_Exercise directions:_
Can you reproduce the records below with "Where should I click to" swapped for "Which spot should I click to" everywhere it occurs and nothing else altered?

=-=-=

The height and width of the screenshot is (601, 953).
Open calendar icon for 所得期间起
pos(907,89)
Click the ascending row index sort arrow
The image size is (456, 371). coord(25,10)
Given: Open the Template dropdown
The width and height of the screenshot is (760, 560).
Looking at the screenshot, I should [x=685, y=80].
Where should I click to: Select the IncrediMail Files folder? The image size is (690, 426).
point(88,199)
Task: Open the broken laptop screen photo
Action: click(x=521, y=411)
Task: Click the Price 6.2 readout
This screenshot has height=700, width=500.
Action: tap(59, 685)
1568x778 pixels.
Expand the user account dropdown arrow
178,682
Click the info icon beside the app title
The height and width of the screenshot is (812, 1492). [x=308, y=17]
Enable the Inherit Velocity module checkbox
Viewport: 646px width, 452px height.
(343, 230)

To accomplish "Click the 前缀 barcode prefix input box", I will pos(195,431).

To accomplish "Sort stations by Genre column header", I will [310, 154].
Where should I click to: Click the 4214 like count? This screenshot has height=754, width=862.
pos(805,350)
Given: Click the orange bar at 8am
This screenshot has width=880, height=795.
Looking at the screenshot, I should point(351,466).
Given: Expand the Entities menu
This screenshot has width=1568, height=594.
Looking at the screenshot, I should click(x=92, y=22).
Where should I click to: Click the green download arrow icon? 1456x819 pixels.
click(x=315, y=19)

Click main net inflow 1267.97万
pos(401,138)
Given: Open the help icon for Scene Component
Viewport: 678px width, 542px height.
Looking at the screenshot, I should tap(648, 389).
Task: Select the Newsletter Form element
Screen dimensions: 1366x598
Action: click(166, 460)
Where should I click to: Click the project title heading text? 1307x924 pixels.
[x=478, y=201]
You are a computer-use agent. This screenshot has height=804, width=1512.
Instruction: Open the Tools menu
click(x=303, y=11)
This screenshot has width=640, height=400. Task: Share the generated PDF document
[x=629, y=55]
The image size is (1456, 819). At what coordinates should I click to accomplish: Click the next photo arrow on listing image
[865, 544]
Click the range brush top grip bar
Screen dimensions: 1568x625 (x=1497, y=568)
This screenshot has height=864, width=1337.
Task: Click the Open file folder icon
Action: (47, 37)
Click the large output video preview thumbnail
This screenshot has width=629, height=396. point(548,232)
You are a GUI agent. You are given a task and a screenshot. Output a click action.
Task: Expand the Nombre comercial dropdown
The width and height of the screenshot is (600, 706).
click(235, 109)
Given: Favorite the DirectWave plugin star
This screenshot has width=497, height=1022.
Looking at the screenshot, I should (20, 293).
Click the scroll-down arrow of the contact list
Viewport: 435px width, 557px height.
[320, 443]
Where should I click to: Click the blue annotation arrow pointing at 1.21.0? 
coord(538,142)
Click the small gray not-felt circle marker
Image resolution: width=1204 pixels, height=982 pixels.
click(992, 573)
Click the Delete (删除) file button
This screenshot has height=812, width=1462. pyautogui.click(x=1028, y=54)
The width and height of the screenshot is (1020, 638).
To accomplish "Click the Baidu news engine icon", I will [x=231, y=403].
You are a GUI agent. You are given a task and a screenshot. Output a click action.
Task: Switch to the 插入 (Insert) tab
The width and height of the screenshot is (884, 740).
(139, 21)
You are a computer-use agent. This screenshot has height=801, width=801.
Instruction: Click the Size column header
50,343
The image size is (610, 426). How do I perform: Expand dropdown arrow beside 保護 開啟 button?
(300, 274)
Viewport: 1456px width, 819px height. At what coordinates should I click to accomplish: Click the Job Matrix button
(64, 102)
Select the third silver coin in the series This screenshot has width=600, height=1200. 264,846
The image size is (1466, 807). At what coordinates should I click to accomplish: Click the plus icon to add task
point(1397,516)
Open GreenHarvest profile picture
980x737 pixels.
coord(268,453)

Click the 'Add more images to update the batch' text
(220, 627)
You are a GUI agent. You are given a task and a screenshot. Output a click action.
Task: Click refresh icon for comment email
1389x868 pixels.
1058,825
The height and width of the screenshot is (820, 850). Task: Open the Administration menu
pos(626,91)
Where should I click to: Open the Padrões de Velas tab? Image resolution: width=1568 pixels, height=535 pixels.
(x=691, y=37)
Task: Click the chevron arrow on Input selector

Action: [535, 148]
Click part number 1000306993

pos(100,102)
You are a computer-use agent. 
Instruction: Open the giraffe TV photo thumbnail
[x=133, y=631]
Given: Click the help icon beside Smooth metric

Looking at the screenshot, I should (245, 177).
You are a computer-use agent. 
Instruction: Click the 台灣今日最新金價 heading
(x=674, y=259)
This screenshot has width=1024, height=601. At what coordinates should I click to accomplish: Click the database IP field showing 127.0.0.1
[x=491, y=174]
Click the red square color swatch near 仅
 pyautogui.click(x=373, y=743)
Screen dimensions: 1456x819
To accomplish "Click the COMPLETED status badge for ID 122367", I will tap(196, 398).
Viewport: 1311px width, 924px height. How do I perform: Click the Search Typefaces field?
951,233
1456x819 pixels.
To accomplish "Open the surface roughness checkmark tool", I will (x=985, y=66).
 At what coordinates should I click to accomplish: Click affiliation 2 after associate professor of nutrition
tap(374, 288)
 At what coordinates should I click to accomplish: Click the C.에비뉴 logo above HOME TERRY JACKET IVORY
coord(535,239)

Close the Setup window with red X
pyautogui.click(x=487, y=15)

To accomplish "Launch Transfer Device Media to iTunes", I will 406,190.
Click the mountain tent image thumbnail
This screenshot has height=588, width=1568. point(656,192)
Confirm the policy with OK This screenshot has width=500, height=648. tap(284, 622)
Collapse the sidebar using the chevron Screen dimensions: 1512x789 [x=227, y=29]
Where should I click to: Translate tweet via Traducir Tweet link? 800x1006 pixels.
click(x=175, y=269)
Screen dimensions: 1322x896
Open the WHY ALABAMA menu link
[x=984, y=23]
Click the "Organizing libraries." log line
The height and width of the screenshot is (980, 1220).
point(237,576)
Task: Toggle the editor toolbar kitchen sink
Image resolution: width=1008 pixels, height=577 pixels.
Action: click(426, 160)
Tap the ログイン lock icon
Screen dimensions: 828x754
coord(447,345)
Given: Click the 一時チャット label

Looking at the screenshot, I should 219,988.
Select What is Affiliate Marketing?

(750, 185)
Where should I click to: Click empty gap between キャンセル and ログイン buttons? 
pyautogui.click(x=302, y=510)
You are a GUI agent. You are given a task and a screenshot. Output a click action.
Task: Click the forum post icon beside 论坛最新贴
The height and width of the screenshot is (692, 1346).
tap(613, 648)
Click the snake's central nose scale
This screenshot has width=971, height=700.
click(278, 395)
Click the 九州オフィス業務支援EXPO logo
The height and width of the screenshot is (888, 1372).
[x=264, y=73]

=-=-=

_Result below:_
The height and width of the screenshot is (601, 953).
Open calendar icon for 所得期间起
pos(907,89)
Click the ascending row index sort arrow
The image size is (456, 371). coord(25,10)
Given: Open the Template dropdown
The width and height of the screenshot is (760, 560).
Looking at the screenshot, I should [x=685, y=80].
Which spot should I click to: Select the IncrediMail Files folder? The image size is (690, 426).
point(88,199)
Task: Open the broken laptop screen photo
Action: click(x=521, y=411)
Task: Click the Price 6.2 readout
This screenshot has height=700, width=500.
Action: tap(59, 685)
1568x778 pixels.
Expand the user account dropdown arrow
178,682
Click the info icon beside the app title
The height and width of the screenshot is (812, 1492). [x=308, y=17]
Enable the Inherit Velocity module checkbox
Viewport: 646px width, 452px height.
(343, 230)

To accomplish "Click the 前缀 barcode prefix input box", I will pos(195,431).

To accomplish "Sort stations by Genre column header", I will [310, 154].
Which spot should I click to: Click the 4214 like count? This screenshot has height=754, width=862.
pos(805,350)
Given: Click the orange bar at 8am
This screenshot has width=880, height=795.
Looking at the screenshot, I should point(351,466).
Given: Expand the Entities menu
This screenshot has width=1568, height=594.
Looking at the screenshot, I should click(x=92, y=22).
Which spot should I click to: Click the green download arrow icon? 1456x819 pixels.
click(x=315, y=19)

Click main net inflow 1267.97万
pos(401,138)
Given: Open the help icon for Scene Component
Viewport: 678px width, 542px height.
Looking at the screenshot, I should tap(648, 389).
Task: Select the Newsletter Form element
Screen dimensions: 1366x598
Action: click(166, 460)
Which spot should I click to: Click the project title heading text? 1307x924 pixels.
[x=478, y=201]
You are a computer-use agent. This screenshot has height=804, width=1512.
Instruction: Open the Tools menu
click(x=303, y=11)
This screenshot has width=640, height=400. Task: Share the generated PDF document
[x=629, y=55]
The image size is (1456, 819). At what coordinates should I click to accomplish: Click the next photo arrow on listing image
[865, 544]
Click the range brush top grip bar
Screen dimensions: 1568x625 (x=1497, y=568)
This screenshot has height=864, width=1337.
Task: Click the Open file folder icon
Action: (47, 37)
Click the large output video preview thumbnail
This screenshot has width=629, height=396. point(548,232)
You are a GUI agent. You are given a task and a screenshot. Output a click action.
Task: Expand the Nombre comercial dropdown
The width and height of the screenshot is (600, 706).
click(235, 109)
Given: Favorite the DirectWave plugin star
This screenshot has width=497, height=1022.
Looking at the screenshot, I should (20, 293).
Click the scroll-down arrow of the contact list
Viewport: 435px width, 557px height.
[320, 443]
Which spot should I click to: Click the blue annotation arrow pointing at 1.21.0? 
coord(538,142)
Click the small gray not-felt circle marker
Image resolution: width=1204 pixels, height=982 pixels.
click(992, 573)
Click the Delete (删除) file button
This screenshot has height=812, width=1462. pyautogui.click(x=1028, y=54)
The width and height of the screenshot is (1020, 638).
To accomplish "Click the Baidu news engine icon", I will [x=231, y=403].
You are a GUI agent. You are given a task and a screenshot. Output a click action.
Task: Switch to the 插入 (Insert) tab
The width and height of the screenshot is (884, 740).
(139, 21)
You are a computer-use agent. This screenshot has height=801, width=801.
Instruction: Click the Size column header
50,343
The image size is (610, 426). How do I perform: Expand dropdown arrow beside 保護 開啟 button?
(300, 274)
Viewport: 1456px width, 819px height. At what coordinates should I click to accomplish: Click the Job Matrix button
(64, 102)
Select the third silver coin in the series This screenshot has width=600, height=1200. 264,846
The image size is (1466, 807). At what coordinates should I click to accomplish: Click the plus icon to add task
point(1397,516)
Open GreenHarvest profile picture
980x737 pixels.
coord(268,453)

Click the 'Add more images to update the batch' text
(220, 627)
You are a GUI agent. You are given a task and a screenshot. Output a click action.
Task: Click refresh icon for comment email
1389x868 pixels.
1058,825
The height and width of the screenshot is (820, 850). Task: Open the Administration menu
pos(626,91)
Which spot should I click to: Open the Padrões de Velas tab? Image resolution: width=1568 pixels, height=535 pixels.
(x=691, y=37)
Task: Click the chevron arrow on Input selector

Action: [535, 148]
Click part number 1000306993

pos(100,102)
You are a computer-use agent. 
Instruction: Open the giraffe TV photo thumbnail
[x=133, y=631]
Given: Click the help icon beside Smooth metric

Looking at the screenshot, I should (245, 177).
You are a computer-use agent. 
Instruction: Click the 台灣今日最新金價 heading
(x=674, y=259)
This screenshot has width=1024, height=601. At what coordinates should I click to accomplish: Click the database IP field showing 127.0.0.1
[x=491, y=174]
Click the red square color swatch near 仅
 pyautogui.click(x=373, y=743)
Screen dimensions: 1456x819
To accomplish "Click the COMPLETED status badge for ID 122367", I will tap(196, 398).
Viewport: 1311px width, 924px height. How do I perform: Click the Search Typefaces field?
951,233
1456x819 pixels.
To accomplish "Open the surface roughness checkmark tool", I will (x=985, y=66).
 At what coordinates should I click to accomplish: Click affiliation 2 after associate professor of nutrition
tap(374, 288)
 At what coordinates should I click to accomplish: Click the C.에비뉴 logo above HOME TERRY JACKET IVORY
coord(535,239)

Close the Setup window with red X
pyautogui.click(x=487, y=15)

To accomplish "Launch Transfer Device Media to iTunes", I will 406,190.
Click the mountain tent image thumbnail
This screenshot has height=588, width=1568. point(656,192)
Confirm the policy with OK This screenshot has width=500, height=648. tap(284, 622)
Collapse the sidebar using the chevron Screen dimensions: 1512x789 [x=227, y=29]
Which spot should I click to: Translate tweet via Traducir Tweet link? 800x1006 pixels.
click(x=175, y=269)
Screen dimensions: 1322x896
Open the WHY ALABAMA menu link
[x=984, y=23]
Click the "Organizing libraries." log line
The height and width of the screenshot is (980, 1220).
point(237,576)
Task: Toggle the editor toolbar kitchen sink
Image resolution: width=1008 pixels, height=577 pixels.
Action: click(426, 160)
Tap the ログイン lock icon
Screen dimensions: 828x754
coord(447,345)
Given: Click the 一時チャット label

Looking at the screenshot, I should 219,988.
Select What is Affiliate Marketing?

(750, 185)
Which spot should I click to: Click empty gap between キャンセル and ログイン buttons? 
pyautogui.click(x=302, y=510)
You are a GUI agent. You are given a task and a screenshot. Output a click action.
Task: Click the forum post icon beside 论坛最新贴
The height and width of the screenshot is (692, 1346).
tap(613, 648)
Click the snake's central nose scale
This screenshot has width=971, height=700.
click(278, 395)
Click the 九州オフィス業務支援EXPO logo
The height and width of the screenshot is (888, 1372).
[x=264, y=73]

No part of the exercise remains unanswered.